GOAL OF THE EXERCISE: Go through the entries below and tally the lines containing the string "name"; report only the tally.

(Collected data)
▼

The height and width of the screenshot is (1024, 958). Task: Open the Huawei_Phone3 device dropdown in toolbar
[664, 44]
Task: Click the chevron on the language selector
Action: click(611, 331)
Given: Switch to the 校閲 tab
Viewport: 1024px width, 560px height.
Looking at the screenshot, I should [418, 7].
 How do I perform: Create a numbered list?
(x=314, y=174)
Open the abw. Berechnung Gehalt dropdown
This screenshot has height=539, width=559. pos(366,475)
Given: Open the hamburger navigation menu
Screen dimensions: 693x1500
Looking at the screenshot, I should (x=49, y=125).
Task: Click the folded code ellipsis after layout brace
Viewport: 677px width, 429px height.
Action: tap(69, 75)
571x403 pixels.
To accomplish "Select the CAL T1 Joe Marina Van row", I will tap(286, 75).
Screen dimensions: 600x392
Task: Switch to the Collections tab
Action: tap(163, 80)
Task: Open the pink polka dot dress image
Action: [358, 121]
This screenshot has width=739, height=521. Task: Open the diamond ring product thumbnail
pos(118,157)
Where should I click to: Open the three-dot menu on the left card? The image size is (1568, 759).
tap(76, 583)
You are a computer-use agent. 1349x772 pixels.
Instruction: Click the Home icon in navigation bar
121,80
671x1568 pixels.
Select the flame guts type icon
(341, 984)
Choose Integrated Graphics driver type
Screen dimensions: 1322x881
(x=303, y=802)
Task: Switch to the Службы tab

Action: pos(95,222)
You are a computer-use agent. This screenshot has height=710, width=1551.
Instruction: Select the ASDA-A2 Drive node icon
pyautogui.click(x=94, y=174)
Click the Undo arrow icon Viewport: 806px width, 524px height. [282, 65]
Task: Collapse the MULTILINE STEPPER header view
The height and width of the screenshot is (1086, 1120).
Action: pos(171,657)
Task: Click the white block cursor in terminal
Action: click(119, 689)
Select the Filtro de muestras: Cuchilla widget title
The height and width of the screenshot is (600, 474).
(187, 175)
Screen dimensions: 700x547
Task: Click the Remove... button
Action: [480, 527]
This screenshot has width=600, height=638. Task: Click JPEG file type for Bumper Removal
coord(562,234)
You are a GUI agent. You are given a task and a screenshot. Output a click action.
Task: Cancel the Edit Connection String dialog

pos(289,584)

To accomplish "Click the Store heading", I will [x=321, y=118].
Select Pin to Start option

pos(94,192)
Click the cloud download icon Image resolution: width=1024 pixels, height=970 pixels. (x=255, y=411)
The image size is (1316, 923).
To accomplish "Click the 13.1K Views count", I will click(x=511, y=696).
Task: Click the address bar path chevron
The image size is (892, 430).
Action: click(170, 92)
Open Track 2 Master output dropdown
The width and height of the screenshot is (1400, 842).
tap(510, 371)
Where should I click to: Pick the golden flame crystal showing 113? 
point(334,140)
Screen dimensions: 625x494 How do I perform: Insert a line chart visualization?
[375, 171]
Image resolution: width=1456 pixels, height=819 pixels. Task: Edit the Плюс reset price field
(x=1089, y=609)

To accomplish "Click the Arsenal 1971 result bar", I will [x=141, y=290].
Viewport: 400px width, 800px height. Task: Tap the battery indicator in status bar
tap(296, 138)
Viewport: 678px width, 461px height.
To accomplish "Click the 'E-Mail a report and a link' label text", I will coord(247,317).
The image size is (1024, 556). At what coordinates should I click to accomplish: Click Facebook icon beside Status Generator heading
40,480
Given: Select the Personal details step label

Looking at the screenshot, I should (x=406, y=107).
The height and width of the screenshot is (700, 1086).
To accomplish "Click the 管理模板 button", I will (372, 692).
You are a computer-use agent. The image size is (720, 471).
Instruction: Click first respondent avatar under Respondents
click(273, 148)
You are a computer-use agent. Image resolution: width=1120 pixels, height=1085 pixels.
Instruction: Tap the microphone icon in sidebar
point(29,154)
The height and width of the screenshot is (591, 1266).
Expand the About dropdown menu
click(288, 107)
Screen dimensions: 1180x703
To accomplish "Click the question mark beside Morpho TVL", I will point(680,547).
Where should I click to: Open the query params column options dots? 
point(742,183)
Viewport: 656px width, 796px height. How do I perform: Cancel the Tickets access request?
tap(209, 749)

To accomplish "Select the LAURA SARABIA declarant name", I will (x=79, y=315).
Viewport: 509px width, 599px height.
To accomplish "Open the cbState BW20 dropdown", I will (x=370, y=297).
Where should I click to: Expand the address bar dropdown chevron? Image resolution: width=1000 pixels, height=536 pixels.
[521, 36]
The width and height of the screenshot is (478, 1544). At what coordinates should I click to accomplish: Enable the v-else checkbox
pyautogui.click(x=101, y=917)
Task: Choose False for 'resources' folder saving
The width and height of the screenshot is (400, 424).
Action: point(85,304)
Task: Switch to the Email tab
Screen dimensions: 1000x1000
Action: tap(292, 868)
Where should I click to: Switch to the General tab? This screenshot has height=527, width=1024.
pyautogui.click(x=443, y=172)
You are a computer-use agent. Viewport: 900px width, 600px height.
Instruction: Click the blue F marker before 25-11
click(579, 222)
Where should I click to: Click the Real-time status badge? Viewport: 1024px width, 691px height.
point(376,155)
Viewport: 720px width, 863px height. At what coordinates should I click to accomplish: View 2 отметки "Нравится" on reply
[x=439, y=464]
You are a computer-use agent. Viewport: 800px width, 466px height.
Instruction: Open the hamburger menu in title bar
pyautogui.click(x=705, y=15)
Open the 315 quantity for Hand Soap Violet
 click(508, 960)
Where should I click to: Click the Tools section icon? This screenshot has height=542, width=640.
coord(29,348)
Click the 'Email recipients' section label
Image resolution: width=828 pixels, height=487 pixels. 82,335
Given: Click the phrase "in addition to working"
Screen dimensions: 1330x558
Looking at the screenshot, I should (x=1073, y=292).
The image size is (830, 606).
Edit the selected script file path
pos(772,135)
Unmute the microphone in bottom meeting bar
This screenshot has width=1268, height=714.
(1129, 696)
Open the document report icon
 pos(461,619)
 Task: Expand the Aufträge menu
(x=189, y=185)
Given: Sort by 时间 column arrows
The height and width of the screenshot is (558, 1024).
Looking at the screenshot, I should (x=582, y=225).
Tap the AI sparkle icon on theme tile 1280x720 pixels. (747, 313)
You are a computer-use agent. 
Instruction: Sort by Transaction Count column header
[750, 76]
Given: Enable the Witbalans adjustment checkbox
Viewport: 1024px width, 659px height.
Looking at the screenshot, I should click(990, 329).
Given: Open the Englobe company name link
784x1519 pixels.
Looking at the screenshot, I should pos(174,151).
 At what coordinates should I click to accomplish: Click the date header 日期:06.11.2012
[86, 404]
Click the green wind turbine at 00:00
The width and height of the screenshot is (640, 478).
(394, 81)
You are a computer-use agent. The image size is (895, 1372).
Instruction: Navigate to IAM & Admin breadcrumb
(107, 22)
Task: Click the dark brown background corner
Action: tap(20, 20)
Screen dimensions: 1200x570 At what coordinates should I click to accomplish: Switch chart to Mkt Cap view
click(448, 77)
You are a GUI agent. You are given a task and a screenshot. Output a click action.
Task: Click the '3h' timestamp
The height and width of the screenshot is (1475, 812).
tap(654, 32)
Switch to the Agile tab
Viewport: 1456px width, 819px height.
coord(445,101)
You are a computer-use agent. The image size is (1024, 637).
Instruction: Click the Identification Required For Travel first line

▲

ANSWER AREA: 2